Exercise: Can you write out all the items again with "GUI agent" swapped for "screen assistant", nothing else changed, and the pictures left out?

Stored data
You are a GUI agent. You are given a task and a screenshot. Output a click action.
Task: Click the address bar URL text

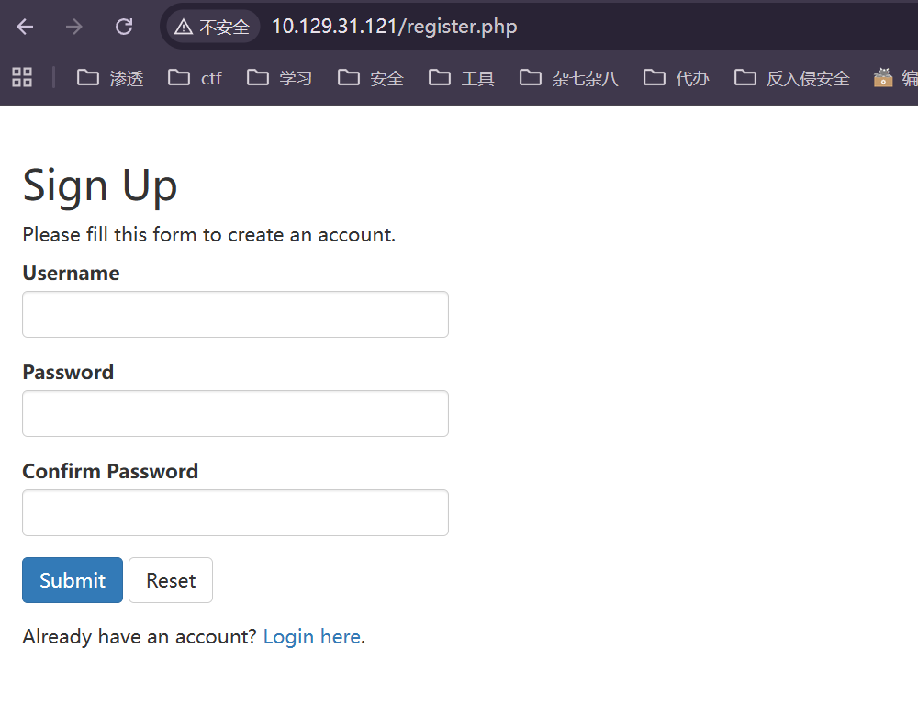[395, 27]
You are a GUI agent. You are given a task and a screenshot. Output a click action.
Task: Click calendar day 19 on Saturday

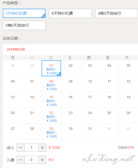point(128,100)
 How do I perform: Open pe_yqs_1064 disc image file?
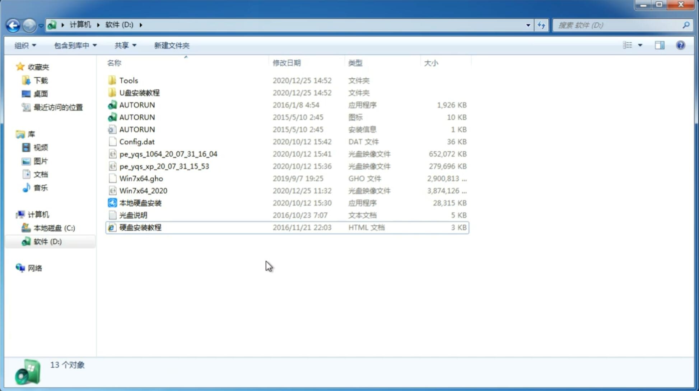pos(168,154)
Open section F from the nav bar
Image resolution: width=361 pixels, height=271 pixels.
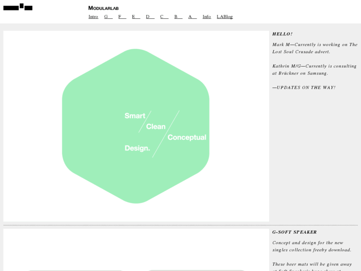click(x=122, y=16)
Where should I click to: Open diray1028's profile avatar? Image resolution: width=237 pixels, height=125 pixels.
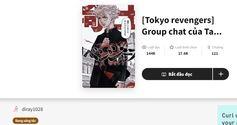pyautogui.click(x=16, y=109)
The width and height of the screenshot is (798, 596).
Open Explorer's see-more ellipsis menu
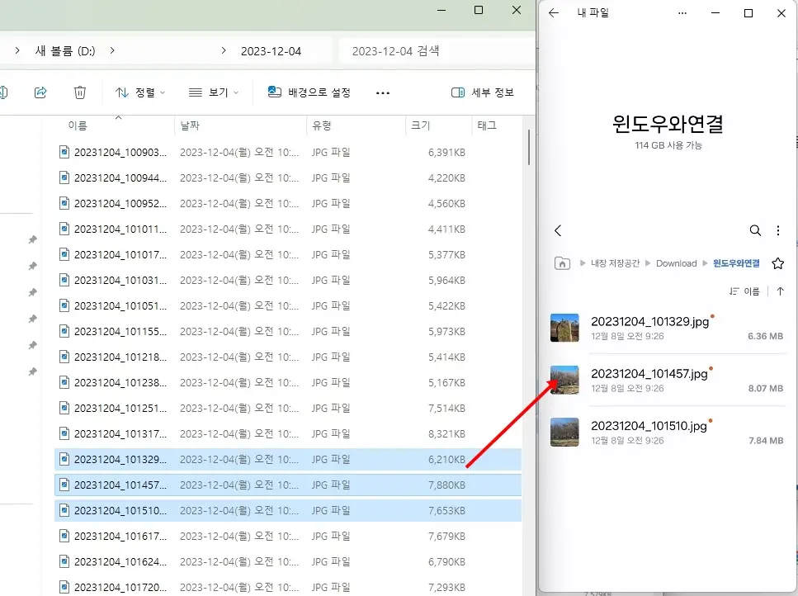[x=382, y=92]
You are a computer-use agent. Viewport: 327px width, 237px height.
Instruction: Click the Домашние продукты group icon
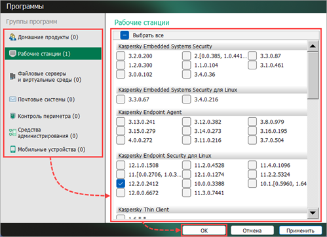12,37
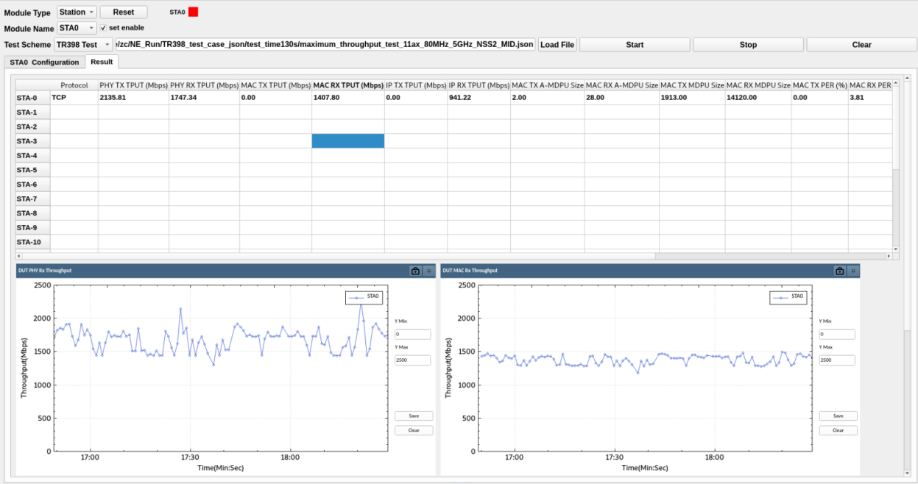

Exercise output:
You are a screen assistant. You are given a task and a screenshot. Output a click action.
Task: Click the address bar URL text

[395, 27]
You are a screen assistant. You are given a task and a screenshot. Output a click action.
Task: Click calendar day 19 on Saturday

point(128,100)
 How do I perform: Open pe_yqs_1064 disc image file?
pos(168,154)
Open section F from the nav bar
Image resolution: width=361 pixels, height=271 pixels.
click(x=122, y=16)
Where should I click to: Open diray1028's profile avatar? Image resolution: width=237 pixels, height=125 pixels.
pyautogui.click(x=16, y=109)
The width and height of the screenshot is (798, 596).
Open Explorer's see-more ellipsis menu
[x=382, y=92]
You are a computer-use agent. Viewport: 327px width, 237px height.
Instruction: Click the Домашние продукты group icon
12,37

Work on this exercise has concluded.